The Excise Tax Act, RSC 1985, c E-15 (the “ETA”) provides Canada Revenue Agency with a powerful deemed trust remedy to collect unremitted GST, even from the hands of a secured lender without knowledge of a debtor’s tax debt. This deemed trust does not, however, apply to a bankrupt for amounts collected before the person became a bankrupt.
The power of this remedy is illustrated in Toronto-Dominion Bank v Canada 2020 FCA 80, in which TD Bank lost an appeal from a judgment requiring the Bank to pay $67,854 plus interest to the Federal Government.
In TD Bank, a sole proprietor operating a landscaping business had collected but failed to remit $67,854 to the Receiver General in 2007 and 2008. In 2010, TD Bank provided the sole proprietor a line of credit and a loan secured, respectively, by a charge and a mortgage registered against his property. TD Bank was unaware of the sole proprietor’s failure to remit GST at the time the line of credit was provided and the loan was extended.
Around 18 months later, the sole proprietor sold his property and repaid the line of credit and the mortgage from the proceeds. The Bank had not enforced its security before the sale of the property.
Years later, CRA asserted a deemed trust claim pursuant to section 222 of the ETA and claimed the proceeds the Bank had received from the sale of the property ought to have been paid to the Receiver General.
The Federal Court of Appeal rejected the Bank’s arguments that the deemed trust required a “triggering event,” that the Bank was a bona fide purchaser protected from the effect of the deemed trust, and that the deemed trust ought not to apply because the Bank had not received proceeds from its debtor’s business. The Court confirmed that the Bank had to pay the Crown $67,854 pursuant to the deemed trust provisions of the ETA.
In response to some of the Bank’s policy arguments, the Court described ways in which secured lenders can manage this risk, such as identifying high risk borrowers, requiring evidence of tax compliance from borrowers, or requiring borrowers to authorize the lender to obtain verification from CRA that a borrower has no GST liability.

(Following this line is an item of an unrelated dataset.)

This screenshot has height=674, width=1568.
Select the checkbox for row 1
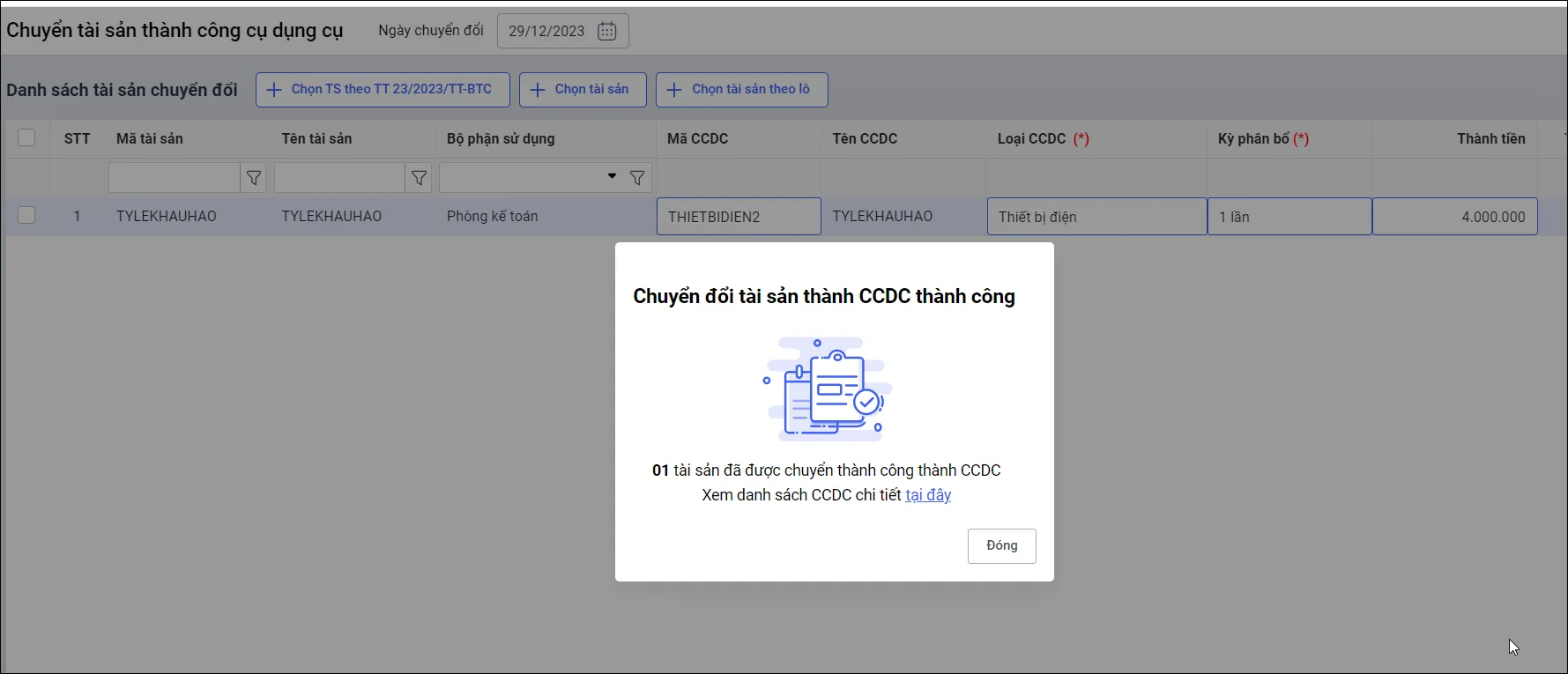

As some of these steps might be impractical and some will not guarantee that secured lenders will avoid finding themselves in a situation like TD Bank, the deemed trust provisions of the ETA ultimately seem likely to encourage secured lenders to avoid their effect by applying for a bankruptcy order against a tax debtor, if such an order is available in the circumstances.
Given the effect of the ETA deemed trust provisions and the potential for CRA claims far larger than the claim made against TD Bank, it is important for any secured lender that discovers a borrower has a tax debt to seek advice from experienced insolvency counsel.